Ese proceso nos hace ser irónicos con cualquier concepto de patria o de grandeza, con cualquier proyecto de retomar la senda perdida, con toda idea que implique recuperar la confianza en nosotros y nuestros valores. En esa purulencia se inscriben la destrucción de nuestros próceres y símbolos, el gutural y ululante himno villero, la defensa de los asesinos mapuches como si hubieran sido realmente pueblos originarios en vez de depredadores.


No es fácil determinar si se trata de un plan perfecto de desaparición de una nación, aunque lo parezca. Lo cierto es que mayoritariamente lo estamos siguiendo al pie de la letra.


Paradojalmente, no nos estamos pareciendo ni siquiera a la América Latina de hoy, sea lo que fuere que eso es.  México ha decidido con brillantez no ser parte de la “región” sino ser américa del norte, una inteligente pertenencia geográfica.
Colombia ha hecho enormes esfuerzos para salir del cepo de la negrura narco y lo ha empezado a lograr.


Perú y Chile son países pujantes que aprovecharon los ciclos políticos y económicos al máximo.  Ecuador, aún con un gobierno circense, lucha por seguir las reglas de la civilización. Bolivia, pese a sus concesiones telúricas, es ortodoxo en sus políticas.


Uruguay se parece cada vez menos a Argentina. O más bien al revés. Y junto con el sospechado Brasil, nos acaban de demostrar que la justicia independiente es no solamente una condición esencial de la república, sino que los pueblos merecen respeto.


Hasta Paraguay, otrora paradigma de la trampa,  avanza en la mejora de su economía y sus instituciones. Ese Paraguay al que desplazamos arbitrariamente del Mercosur por la cláusula democrática para incorporar  a una dictadura asesina.  Hoy deberíamos ser expulsados nosotros por el golpe institucional diario a la Justicia.


Argentina ha logrado no  ser sudamericana.
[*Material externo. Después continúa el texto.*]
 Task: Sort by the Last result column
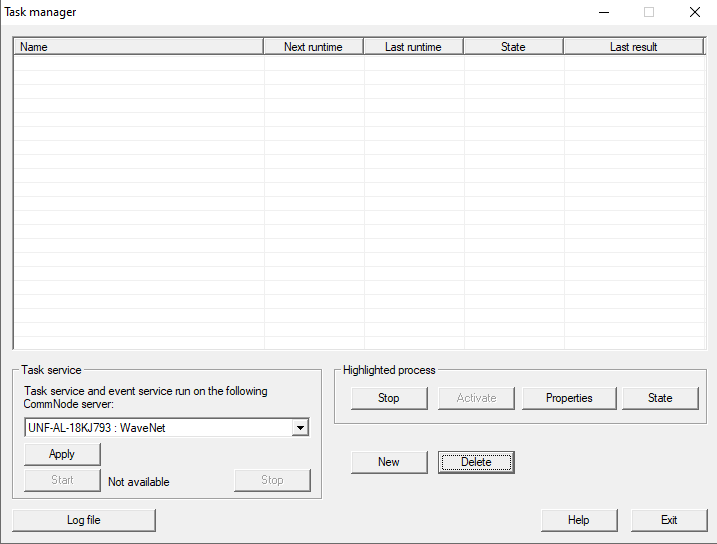tap(634, 47)
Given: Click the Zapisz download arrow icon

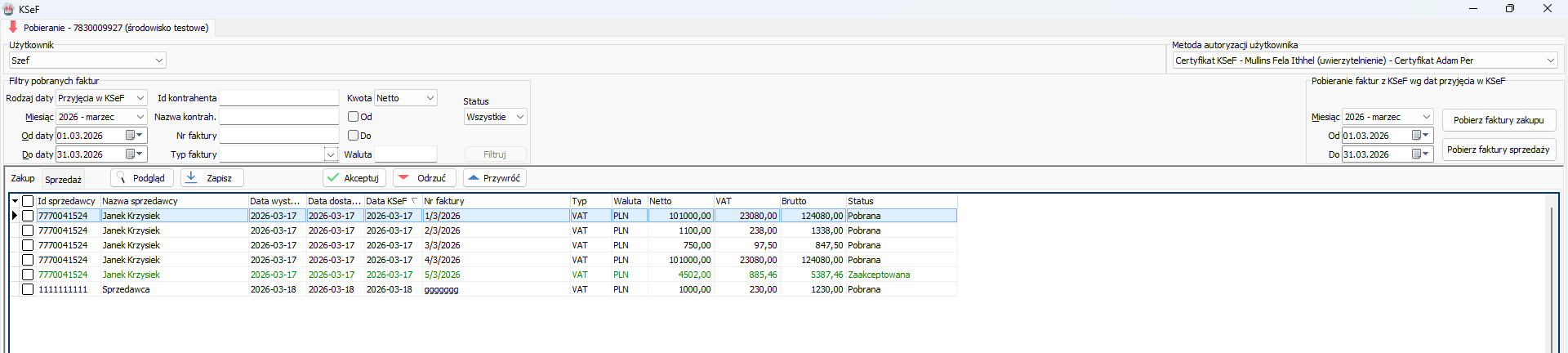Looking at the screenshot, I should [x=191, y=177].
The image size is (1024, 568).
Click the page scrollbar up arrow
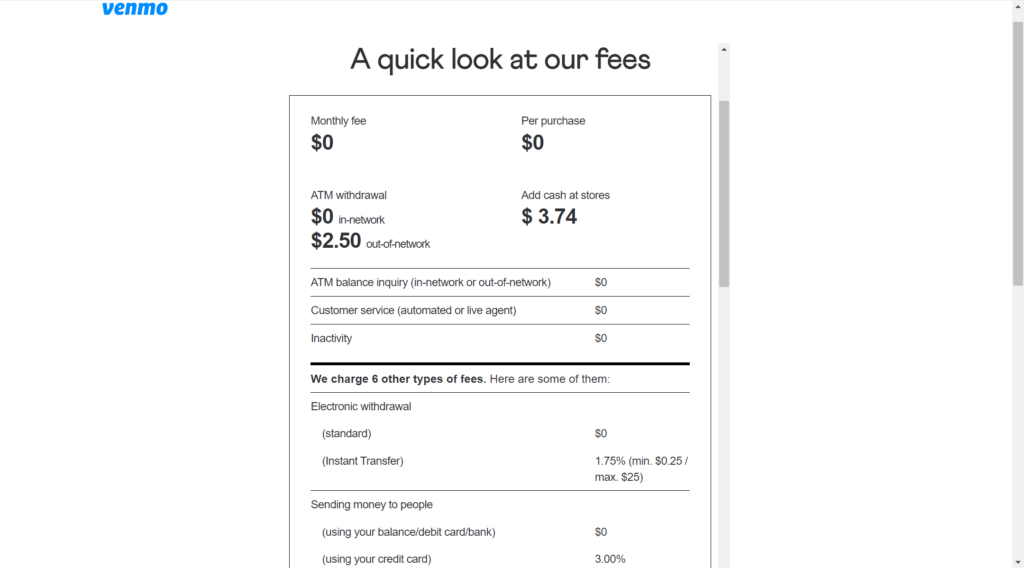coord(1018,6)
Ha logrado no ser europea. Ni siquiera ha logrado ser Latinoamérica. Como si se hubiera pasado de rosca. Porque salvo al escupitajo venezolano, no se parece a ningún país de la región. Ha logrado ser nada.  


Eso si: tal vez pronto sea la capital narcolatina.


Esa es la verdadera tarea que tendrá un nuevo gobierno si quiere hacer un servicio a la nación. Volver a tejer la trama histórica. Volver a insertarnos donde debemos estar.


Como dijera el maestro Borges, reencontrarnos con nuestro destino sudamericano.